Quote exactly, and only, the lines of the material below from the line with "This screenshot has height=422, width=750." through the line with "Task: Navigate to".

[Recorded information Boundary: Start]

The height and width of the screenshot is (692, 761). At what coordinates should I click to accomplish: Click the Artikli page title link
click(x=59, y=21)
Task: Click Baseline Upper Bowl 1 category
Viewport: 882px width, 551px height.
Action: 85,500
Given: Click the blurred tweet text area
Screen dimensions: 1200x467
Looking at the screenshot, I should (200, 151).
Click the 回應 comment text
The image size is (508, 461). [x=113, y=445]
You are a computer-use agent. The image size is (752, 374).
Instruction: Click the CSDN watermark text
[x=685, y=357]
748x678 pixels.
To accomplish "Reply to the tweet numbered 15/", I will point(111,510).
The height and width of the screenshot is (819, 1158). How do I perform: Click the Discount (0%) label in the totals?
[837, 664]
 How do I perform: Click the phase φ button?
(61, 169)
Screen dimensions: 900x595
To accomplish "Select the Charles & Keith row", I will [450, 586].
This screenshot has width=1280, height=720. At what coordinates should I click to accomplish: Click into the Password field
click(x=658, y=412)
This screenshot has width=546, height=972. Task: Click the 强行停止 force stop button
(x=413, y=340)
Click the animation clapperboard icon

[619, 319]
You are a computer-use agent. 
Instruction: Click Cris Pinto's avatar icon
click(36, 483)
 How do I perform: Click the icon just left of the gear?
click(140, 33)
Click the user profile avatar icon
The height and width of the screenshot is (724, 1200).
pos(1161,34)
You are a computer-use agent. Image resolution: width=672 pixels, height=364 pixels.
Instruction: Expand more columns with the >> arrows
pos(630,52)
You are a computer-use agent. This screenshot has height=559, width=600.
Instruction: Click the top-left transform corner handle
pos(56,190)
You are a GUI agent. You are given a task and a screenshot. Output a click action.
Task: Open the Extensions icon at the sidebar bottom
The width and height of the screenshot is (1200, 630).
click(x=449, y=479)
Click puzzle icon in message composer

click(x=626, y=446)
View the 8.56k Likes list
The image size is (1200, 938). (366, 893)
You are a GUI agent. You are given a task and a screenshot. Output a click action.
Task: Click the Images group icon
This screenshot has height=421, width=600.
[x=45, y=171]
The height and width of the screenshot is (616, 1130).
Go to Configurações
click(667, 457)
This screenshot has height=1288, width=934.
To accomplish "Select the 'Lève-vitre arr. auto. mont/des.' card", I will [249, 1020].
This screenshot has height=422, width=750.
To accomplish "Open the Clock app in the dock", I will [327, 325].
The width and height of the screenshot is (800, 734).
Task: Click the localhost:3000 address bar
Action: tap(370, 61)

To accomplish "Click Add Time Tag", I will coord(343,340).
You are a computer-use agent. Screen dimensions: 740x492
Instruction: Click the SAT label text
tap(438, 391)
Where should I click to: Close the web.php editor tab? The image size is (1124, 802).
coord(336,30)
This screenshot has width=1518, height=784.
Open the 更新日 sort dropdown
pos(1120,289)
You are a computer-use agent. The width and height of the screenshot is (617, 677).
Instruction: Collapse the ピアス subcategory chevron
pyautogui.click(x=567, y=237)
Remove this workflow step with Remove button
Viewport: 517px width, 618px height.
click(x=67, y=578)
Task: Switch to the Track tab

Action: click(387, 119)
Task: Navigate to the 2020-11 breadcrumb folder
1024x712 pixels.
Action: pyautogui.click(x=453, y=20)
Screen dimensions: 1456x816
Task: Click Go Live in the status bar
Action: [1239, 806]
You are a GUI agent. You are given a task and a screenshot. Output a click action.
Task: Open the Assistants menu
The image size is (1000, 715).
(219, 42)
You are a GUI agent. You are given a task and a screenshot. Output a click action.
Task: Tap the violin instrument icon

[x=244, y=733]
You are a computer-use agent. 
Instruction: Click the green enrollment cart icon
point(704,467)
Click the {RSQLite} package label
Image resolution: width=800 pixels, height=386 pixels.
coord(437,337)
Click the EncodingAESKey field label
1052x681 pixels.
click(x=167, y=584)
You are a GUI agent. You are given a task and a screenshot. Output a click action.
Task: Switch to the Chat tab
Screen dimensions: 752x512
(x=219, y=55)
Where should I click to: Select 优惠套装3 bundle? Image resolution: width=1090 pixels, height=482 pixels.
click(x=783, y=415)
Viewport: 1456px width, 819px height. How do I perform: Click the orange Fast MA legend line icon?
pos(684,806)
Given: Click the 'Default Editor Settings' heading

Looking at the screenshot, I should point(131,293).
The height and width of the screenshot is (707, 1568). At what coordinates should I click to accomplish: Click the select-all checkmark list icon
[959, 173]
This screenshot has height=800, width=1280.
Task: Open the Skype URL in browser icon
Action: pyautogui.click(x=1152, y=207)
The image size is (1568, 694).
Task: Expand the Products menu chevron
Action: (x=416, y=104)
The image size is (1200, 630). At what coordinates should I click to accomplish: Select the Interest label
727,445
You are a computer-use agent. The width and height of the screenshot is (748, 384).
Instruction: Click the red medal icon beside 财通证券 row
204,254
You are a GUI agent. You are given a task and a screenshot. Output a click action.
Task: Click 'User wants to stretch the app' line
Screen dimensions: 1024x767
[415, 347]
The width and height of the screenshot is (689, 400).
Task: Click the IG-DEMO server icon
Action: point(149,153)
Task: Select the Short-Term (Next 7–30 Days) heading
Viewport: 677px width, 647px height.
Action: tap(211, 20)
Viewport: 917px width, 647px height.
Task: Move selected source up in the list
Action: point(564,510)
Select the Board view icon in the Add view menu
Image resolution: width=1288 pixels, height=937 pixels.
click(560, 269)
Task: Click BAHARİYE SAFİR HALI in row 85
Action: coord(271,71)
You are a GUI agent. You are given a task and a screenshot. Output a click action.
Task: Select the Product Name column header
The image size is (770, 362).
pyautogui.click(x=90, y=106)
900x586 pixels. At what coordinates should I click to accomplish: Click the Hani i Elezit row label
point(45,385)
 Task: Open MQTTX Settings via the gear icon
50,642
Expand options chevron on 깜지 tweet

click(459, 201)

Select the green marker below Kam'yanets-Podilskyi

[Recorded information Boundary: End]

• [Solved problem]:
This screenshot has height=422, width=750.
To accomplish "Open the Clock app in the dock", I will [327, 325].
The width and height of the screenshot is (800, 734).
Task: Click the localhost:3000 address bar
Action: tap(370, 61)

To accomplish "Click Add Time Tag", I will coord(343,340).
You are a computer-use agent. Screen dimensions: 740x492
Instruction: Click the SAT label text
tap(438, 391)
Where should I click to: Close the web.php editor tab? The image size is (1124, 802).
coord(336,30)
This screenshot has width=1518, height=784.
Open the 更新日 sort dropdown
pos(1120,289)
You are a computer-use agent. The width and height of the screenshot is (617, 677).
Instruction: Collapse the ピアス subcategory chevron
pyautogui.click(x=567, y=237)
Remove this workflow step with Remove button
Viewport: 517px width, 618px height.
click(x=67, y=578)
Task: Switch to the Track tab

Action: click(387, 119)
Task: Navigate to the 2020-11 breadcrumb folder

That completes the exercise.